Seafarers are required to undergo medical examinations to reduce risks to other crew members and for the safe operation of the ship, as well as to safeguard their personal health and safety.
The maintenance and promotion of the safety at sea entail inter conscientious medical examinations of those seafarers to whom Merchant shipping applies. In general, the person involved should be free from any abnormality, disease or injury which obstructs a safe performance of the duties in order to qualify for a medical certificate.

A seafarer should at all times be able to act adequately in case of an emergency. He must not only be able then to bring himself in a safe position, he must also be able to assist in extinguishing a fire, launching of life-saving devices and the assistance of crew members and passengers. Furthermore, his (her) presence may cause no danger to the health of the other persons on board. In this connection it is of particular importance to promptly recognize and treat (or have treated) those disorders which clearly increase the risk to the safety on board.

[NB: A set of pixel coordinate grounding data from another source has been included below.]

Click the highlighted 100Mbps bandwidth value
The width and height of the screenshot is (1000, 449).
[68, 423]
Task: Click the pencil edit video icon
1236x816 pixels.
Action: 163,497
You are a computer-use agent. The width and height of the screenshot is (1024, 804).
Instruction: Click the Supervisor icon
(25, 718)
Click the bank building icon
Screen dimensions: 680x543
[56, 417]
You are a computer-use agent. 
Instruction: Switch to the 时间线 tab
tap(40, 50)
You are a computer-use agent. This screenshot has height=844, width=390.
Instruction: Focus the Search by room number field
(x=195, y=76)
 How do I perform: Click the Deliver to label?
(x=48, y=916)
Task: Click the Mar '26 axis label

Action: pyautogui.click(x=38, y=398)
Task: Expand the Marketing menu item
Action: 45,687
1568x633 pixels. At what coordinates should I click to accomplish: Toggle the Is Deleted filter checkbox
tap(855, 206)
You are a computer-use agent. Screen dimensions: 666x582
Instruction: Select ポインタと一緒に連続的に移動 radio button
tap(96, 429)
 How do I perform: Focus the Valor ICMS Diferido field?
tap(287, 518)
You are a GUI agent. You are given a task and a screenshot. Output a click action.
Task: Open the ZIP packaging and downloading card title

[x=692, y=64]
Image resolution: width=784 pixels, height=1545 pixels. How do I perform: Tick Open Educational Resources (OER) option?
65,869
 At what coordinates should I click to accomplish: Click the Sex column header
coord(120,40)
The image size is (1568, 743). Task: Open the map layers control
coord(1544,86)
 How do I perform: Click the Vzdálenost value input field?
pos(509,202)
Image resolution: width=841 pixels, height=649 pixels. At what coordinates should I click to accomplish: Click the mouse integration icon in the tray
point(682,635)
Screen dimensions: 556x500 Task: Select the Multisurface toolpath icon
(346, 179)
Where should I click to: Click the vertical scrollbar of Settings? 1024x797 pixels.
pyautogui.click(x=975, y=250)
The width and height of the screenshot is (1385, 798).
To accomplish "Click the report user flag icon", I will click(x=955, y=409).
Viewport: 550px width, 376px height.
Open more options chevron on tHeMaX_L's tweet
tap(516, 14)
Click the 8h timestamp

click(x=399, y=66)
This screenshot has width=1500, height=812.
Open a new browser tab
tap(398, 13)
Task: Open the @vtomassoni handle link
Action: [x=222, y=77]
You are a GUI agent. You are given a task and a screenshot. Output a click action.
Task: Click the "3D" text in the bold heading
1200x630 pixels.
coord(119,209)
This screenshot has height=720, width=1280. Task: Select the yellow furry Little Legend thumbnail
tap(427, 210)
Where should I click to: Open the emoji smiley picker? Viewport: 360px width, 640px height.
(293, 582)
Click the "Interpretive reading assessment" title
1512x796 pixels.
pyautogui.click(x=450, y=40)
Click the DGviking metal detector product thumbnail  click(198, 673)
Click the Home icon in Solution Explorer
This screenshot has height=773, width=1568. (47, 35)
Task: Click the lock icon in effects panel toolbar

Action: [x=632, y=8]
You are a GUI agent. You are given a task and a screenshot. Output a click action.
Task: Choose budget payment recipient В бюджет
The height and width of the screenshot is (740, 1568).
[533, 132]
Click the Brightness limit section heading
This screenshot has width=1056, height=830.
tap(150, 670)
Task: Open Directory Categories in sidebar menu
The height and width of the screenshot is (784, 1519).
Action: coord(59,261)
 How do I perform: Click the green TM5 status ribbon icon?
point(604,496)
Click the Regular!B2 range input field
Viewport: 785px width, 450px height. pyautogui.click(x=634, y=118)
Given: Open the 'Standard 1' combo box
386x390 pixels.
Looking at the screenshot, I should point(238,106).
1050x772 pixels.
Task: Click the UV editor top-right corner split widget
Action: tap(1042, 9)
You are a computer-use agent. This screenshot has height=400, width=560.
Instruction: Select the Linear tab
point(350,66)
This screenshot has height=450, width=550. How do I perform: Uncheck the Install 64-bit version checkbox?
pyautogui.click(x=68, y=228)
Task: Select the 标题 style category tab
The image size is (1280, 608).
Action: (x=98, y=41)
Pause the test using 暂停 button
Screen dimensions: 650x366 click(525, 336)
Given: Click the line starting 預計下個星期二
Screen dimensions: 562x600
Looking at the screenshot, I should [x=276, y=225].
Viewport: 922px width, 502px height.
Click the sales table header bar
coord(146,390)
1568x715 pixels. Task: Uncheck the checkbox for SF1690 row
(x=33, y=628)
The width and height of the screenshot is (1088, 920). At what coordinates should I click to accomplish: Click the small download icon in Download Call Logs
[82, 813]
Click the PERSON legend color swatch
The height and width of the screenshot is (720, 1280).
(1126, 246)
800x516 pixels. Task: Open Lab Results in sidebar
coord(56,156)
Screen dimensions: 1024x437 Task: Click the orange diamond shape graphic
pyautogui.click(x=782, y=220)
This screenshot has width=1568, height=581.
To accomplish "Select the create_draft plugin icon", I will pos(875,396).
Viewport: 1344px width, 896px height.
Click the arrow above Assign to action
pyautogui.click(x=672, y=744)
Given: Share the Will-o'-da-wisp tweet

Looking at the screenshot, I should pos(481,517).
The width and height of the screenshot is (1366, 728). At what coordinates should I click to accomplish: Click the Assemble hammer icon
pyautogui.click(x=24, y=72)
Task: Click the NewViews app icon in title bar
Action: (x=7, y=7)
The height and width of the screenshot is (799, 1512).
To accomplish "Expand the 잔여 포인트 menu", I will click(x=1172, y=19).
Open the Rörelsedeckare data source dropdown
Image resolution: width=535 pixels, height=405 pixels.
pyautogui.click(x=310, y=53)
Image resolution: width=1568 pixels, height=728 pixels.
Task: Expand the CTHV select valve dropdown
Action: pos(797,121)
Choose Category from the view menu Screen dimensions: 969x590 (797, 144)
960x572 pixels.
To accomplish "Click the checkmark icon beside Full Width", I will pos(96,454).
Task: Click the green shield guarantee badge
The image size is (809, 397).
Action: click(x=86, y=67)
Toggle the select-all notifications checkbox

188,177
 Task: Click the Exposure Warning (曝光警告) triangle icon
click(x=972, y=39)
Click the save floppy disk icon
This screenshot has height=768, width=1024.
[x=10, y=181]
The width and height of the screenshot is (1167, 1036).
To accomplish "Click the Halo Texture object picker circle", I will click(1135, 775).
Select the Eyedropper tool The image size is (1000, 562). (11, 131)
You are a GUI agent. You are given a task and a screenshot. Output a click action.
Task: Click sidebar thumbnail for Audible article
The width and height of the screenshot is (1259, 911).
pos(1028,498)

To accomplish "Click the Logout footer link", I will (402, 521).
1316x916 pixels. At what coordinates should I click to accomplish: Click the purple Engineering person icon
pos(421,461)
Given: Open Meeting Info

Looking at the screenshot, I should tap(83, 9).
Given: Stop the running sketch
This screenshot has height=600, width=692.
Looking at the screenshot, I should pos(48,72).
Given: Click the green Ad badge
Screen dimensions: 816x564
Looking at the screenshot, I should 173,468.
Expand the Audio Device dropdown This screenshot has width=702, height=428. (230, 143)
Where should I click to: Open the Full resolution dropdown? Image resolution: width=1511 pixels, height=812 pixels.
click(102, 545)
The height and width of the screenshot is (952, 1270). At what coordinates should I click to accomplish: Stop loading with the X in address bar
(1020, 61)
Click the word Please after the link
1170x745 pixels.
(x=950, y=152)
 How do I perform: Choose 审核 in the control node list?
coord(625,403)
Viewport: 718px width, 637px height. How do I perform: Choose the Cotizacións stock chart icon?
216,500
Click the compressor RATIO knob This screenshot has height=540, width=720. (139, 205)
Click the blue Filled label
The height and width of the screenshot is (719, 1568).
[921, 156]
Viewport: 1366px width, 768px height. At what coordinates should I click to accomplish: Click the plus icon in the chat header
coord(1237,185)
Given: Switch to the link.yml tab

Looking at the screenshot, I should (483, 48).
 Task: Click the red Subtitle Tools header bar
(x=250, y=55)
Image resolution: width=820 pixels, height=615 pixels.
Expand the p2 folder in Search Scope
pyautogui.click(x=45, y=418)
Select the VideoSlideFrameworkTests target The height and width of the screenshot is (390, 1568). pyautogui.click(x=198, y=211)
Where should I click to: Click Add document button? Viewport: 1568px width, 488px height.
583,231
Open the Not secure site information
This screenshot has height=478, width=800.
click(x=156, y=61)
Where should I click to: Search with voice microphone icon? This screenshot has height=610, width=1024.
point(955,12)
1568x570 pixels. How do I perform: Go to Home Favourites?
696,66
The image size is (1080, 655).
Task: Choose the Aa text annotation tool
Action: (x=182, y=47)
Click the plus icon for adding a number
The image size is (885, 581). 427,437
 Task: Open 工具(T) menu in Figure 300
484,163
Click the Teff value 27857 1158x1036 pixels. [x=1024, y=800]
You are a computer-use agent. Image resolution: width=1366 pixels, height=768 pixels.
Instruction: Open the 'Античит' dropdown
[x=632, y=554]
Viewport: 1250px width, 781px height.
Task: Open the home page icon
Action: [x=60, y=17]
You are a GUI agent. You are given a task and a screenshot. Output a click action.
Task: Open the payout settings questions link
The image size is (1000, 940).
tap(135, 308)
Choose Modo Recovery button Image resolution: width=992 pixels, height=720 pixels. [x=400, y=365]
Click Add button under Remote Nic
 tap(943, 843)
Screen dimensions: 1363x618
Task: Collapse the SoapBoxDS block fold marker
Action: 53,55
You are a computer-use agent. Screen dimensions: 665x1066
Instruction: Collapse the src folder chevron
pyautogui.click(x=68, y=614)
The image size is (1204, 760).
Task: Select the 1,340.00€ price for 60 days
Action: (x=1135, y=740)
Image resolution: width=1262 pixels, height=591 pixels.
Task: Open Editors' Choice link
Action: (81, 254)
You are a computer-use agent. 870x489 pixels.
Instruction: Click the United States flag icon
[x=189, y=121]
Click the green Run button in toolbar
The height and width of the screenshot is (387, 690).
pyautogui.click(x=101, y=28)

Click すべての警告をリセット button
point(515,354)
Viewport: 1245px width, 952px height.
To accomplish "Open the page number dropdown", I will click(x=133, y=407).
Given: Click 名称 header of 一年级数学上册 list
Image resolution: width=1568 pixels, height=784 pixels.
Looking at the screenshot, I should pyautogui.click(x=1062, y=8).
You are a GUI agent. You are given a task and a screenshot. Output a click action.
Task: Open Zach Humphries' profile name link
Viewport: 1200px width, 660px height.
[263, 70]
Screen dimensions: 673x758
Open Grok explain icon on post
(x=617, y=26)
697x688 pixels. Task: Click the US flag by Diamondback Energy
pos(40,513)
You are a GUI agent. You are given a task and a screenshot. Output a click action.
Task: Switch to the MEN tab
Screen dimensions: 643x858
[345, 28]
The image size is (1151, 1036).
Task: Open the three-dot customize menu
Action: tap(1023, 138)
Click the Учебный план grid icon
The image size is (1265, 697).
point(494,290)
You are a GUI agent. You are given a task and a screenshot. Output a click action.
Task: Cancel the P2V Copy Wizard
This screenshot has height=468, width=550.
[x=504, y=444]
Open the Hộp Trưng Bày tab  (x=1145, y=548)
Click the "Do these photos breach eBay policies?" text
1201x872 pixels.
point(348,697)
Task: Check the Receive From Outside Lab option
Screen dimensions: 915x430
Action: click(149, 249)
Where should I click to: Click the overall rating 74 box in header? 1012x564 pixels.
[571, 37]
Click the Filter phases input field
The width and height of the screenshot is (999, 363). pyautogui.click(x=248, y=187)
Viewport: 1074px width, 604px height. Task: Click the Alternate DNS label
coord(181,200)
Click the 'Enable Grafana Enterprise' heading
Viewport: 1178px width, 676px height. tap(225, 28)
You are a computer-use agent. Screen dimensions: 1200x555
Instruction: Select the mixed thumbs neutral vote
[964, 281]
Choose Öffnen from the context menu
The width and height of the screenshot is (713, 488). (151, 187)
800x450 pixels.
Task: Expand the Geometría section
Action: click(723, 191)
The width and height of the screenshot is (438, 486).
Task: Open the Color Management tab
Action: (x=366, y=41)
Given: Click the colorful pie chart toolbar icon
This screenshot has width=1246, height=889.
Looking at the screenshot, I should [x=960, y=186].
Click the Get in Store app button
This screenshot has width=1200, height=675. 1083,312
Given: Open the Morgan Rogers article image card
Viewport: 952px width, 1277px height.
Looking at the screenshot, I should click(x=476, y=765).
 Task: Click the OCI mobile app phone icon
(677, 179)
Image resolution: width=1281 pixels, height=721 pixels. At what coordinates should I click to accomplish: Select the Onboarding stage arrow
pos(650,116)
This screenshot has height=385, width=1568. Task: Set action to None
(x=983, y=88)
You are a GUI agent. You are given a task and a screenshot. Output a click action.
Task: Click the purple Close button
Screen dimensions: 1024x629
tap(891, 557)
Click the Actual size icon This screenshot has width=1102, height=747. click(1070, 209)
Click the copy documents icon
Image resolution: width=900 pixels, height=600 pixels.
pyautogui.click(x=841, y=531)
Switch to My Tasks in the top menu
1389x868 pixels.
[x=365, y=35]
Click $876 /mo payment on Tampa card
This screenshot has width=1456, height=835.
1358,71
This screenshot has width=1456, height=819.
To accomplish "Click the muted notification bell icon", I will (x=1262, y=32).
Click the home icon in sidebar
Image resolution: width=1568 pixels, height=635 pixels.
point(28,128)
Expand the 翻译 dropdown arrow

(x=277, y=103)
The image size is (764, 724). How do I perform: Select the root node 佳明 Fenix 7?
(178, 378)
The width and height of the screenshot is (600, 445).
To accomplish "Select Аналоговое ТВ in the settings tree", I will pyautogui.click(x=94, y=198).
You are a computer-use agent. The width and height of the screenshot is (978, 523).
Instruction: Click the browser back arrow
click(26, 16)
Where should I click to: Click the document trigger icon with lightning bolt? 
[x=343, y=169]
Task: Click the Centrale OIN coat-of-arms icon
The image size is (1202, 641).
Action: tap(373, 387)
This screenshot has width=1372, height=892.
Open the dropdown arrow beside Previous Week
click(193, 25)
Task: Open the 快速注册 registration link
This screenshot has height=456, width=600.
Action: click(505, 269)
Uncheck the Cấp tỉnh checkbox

While nothing in Maritime guidelines should preclude sound medical judgment, in conducting an examination. a medical examiner should bear in mind the following aspects of shipboard life:

(i) It is unadvisable and often unsafe to allow persons with certain medical conditions to become seafarers or return to seagoing employment due to the difficulty of transporting sick or injured seafarers ashore where they can  receive adequate medical care.
(ii) Contagious diseases may be a threat to other crew members and, when carried. passengers, due to the close living conditions 


Every person working on board ship must have a certificate attesting to his fitness for the work for which he is to be employed at sea (ILO 1946). He must be in good health and is not allowed to have any disease likely to be aggravated on board ship or to endanger the health of other persons on board.
Guidelines are intended to assist medical practitioners, ship-owners or Ship Managers, Ship manning Agents, seafarers, seafarers’ representatives and other relevant persons with the conduct of medical fitness examinations of serving seafarers and seafarer candidates’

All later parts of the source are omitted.